**SOURCE MATERIAL:**

§ §

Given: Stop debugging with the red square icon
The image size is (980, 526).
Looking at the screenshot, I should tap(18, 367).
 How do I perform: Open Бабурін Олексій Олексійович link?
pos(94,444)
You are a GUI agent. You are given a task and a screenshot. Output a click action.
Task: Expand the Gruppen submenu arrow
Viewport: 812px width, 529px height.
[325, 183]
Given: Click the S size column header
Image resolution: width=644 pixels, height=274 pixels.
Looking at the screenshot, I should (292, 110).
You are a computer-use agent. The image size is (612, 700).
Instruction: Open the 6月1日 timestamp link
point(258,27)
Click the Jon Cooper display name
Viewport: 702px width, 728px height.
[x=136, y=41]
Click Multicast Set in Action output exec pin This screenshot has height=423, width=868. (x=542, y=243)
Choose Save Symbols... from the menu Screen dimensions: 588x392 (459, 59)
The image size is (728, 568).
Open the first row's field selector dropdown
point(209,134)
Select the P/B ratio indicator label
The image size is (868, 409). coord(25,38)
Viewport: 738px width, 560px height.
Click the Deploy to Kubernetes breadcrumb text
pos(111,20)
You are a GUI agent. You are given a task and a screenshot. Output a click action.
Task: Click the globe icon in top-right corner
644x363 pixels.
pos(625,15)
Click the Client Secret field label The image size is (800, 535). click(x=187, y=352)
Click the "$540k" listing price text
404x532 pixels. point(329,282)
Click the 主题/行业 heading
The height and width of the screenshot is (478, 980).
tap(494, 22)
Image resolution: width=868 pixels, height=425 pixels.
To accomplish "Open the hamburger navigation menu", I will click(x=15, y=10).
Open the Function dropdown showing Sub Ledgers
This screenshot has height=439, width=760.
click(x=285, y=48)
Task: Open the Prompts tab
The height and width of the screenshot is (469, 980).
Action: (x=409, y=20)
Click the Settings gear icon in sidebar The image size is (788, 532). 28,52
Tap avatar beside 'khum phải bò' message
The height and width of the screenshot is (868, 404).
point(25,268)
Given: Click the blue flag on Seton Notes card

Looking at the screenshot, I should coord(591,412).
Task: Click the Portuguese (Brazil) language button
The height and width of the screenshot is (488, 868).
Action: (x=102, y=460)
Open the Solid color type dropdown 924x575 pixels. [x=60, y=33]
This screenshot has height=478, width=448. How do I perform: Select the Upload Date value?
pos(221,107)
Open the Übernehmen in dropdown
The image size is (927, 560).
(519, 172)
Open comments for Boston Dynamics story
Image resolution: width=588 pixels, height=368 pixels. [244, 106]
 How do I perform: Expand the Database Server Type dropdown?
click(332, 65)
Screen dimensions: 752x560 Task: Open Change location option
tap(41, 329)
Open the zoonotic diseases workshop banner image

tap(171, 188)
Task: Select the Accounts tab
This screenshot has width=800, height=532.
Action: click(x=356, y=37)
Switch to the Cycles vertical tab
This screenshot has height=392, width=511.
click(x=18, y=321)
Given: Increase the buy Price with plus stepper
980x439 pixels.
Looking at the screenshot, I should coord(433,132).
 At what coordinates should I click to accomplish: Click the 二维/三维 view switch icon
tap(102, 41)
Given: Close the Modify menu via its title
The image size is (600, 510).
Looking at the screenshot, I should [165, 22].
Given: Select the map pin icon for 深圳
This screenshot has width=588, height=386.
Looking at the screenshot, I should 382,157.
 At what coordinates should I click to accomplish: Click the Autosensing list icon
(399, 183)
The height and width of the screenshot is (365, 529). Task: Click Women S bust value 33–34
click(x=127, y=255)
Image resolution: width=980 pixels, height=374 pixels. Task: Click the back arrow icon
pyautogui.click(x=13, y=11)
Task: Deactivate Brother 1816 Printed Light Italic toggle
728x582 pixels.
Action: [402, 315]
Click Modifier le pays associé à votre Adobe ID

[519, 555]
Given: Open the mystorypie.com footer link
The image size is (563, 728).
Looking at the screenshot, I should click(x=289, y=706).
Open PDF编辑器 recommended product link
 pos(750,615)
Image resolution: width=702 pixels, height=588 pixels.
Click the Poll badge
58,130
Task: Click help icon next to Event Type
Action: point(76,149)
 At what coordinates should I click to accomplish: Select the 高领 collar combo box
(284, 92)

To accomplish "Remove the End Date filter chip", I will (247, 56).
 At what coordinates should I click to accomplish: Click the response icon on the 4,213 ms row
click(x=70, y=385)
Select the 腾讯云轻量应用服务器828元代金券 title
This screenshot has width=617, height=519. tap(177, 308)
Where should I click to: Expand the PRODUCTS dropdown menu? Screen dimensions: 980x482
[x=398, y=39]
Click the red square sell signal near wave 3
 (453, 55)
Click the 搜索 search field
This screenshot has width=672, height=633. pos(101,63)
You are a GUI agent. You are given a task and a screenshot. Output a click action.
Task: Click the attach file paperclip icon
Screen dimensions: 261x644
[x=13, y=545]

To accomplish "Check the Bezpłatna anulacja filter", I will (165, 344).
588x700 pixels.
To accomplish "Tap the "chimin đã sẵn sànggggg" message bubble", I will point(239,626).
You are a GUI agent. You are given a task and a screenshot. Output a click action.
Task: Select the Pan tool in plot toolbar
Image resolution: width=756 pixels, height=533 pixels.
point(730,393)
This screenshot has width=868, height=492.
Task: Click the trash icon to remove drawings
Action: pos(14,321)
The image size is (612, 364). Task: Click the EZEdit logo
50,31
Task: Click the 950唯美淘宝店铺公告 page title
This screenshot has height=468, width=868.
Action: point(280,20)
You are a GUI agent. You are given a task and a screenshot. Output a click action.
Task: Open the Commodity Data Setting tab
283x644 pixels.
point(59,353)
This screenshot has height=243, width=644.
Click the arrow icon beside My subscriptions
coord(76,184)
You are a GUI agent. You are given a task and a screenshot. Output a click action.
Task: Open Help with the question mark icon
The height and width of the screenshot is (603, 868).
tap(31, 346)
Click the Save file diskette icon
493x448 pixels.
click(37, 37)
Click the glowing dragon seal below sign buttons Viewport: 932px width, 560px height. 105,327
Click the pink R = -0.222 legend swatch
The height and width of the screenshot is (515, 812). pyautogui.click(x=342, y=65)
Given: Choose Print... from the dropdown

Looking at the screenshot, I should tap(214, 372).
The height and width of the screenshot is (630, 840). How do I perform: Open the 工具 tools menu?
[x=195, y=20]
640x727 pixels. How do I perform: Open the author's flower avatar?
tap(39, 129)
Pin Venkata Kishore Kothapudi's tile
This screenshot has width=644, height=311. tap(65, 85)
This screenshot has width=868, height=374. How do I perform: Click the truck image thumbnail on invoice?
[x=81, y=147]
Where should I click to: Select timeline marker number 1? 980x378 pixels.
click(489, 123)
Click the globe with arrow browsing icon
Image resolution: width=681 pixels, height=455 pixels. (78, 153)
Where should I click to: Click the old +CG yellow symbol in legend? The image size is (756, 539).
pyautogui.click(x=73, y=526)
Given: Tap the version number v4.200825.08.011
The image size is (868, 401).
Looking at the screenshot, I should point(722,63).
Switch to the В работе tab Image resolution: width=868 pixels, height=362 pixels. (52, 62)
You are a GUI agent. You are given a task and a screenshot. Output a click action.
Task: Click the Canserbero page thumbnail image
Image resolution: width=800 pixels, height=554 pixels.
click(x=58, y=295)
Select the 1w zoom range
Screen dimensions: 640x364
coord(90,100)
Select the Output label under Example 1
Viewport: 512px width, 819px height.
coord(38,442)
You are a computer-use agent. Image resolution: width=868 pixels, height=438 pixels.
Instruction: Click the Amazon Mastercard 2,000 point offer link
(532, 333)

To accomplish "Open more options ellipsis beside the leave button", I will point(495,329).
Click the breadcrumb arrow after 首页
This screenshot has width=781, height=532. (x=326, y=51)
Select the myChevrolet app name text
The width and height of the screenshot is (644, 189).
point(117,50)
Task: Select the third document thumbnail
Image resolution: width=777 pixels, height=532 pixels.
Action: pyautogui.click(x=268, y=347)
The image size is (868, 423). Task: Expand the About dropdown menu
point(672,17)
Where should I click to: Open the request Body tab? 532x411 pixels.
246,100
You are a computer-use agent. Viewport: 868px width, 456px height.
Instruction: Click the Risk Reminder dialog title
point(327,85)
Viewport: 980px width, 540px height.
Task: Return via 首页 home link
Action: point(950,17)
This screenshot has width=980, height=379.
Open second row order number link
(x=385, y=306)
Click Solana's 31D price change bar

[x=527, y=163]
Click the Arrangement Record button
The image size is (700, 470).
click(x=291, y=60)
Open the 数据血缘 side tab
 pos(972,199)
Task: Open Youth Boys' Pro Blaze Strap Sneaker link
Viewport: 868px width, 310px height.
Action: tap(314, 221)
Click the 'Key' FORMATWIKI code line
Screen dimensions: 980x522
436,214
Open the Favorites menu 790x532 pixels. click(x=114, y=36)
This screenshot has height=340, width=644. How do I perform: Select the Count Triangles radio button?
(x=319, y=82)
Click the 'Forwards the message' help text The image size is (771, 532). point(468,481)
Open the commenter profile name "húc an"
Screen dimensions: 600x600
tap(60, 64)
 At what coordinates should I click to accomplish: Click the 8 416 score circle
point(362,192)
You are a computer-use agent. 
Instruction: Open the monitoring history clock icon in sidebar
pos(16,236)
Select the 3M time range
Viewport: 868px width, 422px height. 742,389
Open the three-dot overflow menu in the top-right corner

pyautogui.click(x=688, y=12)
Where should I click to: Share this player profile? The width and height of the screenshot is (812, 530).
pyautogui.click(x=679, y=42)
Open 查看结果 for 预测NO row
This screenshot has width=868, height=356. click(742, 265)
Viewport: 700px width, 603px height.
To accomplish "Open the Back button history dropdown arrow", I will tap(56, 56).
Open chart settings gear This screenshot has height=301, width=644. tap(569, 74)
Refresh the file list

§ §

**WHAT THE EXERCISE ASKS:**
Everything above from the line containing "listing price text" down to the line containing "Click the Settings" is to be transcribed exactly, with both of those lines included and nothing else added.

**PROBLEM SOLUTION:**
Click the "$540k" listing price text
404x532 pixels. point(329,282)
Click the 主题/行业 heading
The height and width of the screenshot is (478, 980).
tap(494, 22)
Image resolution: width=868 pixels, height=425 pixels.
To accomplish "Open the hamburger navigation menu", I will click(x=15, y=10).
Open the Function dropdown showing Sub Ledgers
This screenshot has height=439, width=760.
click(x=285, y=48)
Task: Open the Prompts tab
The height and width of the screenshot is (469, 980).
Action: (x=409, y=20)
Click the Settings gear icon in sidebar The image size is (788, 532). 28,52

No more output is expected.